=== Task to carry out ===
Once you have read the entries, copy all of them exactly.

─── Records to process ───

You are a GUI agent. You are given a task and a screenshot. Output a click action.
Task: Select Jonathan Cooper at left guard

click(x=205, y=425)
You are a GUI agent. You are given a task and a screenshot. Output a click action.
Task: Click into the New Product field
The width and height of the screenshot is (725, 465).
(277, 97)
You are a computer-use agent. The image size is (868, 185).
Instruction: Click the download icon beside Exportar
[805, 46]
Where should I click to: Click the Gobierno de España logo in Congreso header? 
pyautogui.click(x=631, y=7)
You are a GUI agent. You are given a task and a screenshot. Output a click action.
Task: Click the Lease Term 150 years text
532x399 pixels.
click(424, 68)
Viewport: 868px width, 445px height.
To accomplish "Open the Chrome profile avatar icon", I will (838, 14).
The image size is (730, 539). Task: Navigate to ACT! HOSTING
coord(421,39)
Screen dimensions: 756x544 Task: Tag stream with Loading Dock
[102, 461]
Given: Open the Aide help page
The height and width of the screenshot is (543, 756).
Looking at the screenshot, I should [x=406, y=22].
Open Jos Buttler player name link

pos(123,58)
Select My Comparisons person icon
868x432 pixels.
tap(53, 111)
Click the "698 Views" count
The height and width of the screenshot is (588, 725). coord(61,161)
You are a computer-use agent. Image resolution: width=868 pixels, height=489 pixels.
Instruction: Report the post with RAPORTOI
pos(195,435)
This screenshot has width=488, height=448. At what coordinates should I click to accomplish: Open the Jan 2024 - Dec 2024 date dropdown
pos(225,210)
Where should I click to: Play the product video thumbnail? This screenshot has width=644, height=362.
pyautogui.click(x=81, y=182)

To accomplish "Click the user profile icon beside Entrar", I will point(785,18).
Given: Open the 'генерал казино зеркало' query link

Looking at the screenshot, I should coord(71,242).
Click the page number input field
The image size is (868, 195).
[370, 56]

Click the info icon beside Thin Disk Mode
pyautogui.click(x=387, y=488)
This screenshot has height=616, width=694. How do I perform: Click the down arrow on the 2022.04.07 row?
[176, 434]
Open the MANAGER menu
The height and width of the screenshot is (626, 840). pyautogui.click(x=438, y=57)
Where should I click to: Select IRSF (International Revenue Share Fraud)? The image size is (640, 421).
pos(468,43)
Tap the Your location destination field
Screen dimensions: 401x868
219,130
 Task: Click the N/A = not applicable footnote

───

=== Solved exercise ===
You are a GUI agent. You are given a task and a screenshot. Output a click action.
Task: Select Jonathan Cooper at left guard

click(x=205, y=425)
You are a GUI agent. You are given a task and a screenshot. Output a click action.
Task: Click into the New Product field
The width and height of the screenshot is (725, 465).
(277, 97)
You are a computer-use agent. The image size is (868, 185).
Instruction: Click the download icon beside Exportar
[805, 46]
Where should I click to: Click the Gobierno de España logo in Congreso header? 
pyautogui.click(x=631, y=7)
You are a GUI agent. You are given a task and a screenshot. Output a click action.
Task: Click the Lease Term 150 years text
532x399 pixels.
click(424, 68)
Viewport: 868px width, 445px height.
To accomplish "Open the Chrome profile avatar icon", I will (838, 14).
The image size is (730, 539). Task: Navigate to ACT! HOSTING
coord(421,39)
Screen dimensions: 756x544 Task: Tag stream with Loading Dock
[102, 461]
Given: Open the Aide help page
The height and width of the screenshot is (543, 756).
Looking at the screenshot, I should [x=406, y=22].
Open Jos Buttler player name link

pos(123,58)
Select My Comparisons person icon
868x432 pixels.
tap(53, 111)
Click the "698 Views" count
The height and width of the screenshot is (588, 725). coord(61,161)
You are a computer-use agent. Image resolution: width=868 pixels, height=489 pixels.
Instruction: Report the post with RAPORTOI
pos(195,435)
This screenshot has width=488, height=448. At what coordinates should I click to accomplish: Open the Jan 2024 - Dec 2024 date dropdown
pos(225,210)
Where should I click to: Play the product video thumbnail? This screenshot has width=644, height=362.
pyautogui.click(x=81, y=182)

To accomplish "Click the user profile icon beside Entrar", I will point(785,18).
Given: Open the 'генерал казино зеркало' query link

Looking at the screenshot, I should coord(71,242).
Click the page number input field
The image size is (868, 195).
[370, 56]

Click the info icon beside Thin Disk Mode
pyautogui.click(x=387, y=488)
This screenshot has height=616, width=694. How do I perform: Click the down arrow on the 2022.04.07 row?
[176, 434]
Open the MANAGER menu
The height and width of the screenshot is (626, 840). pyautogui.click(x=438, y=57)
Where should I click to: Select IRSF (International Revenue Share Fraud)? The image size is (640, 421).
pos(468,43)
Tap the Your location destination field
Screen dimensions: 401x868
219,130
 Task: Click the N/A = not applicable footnote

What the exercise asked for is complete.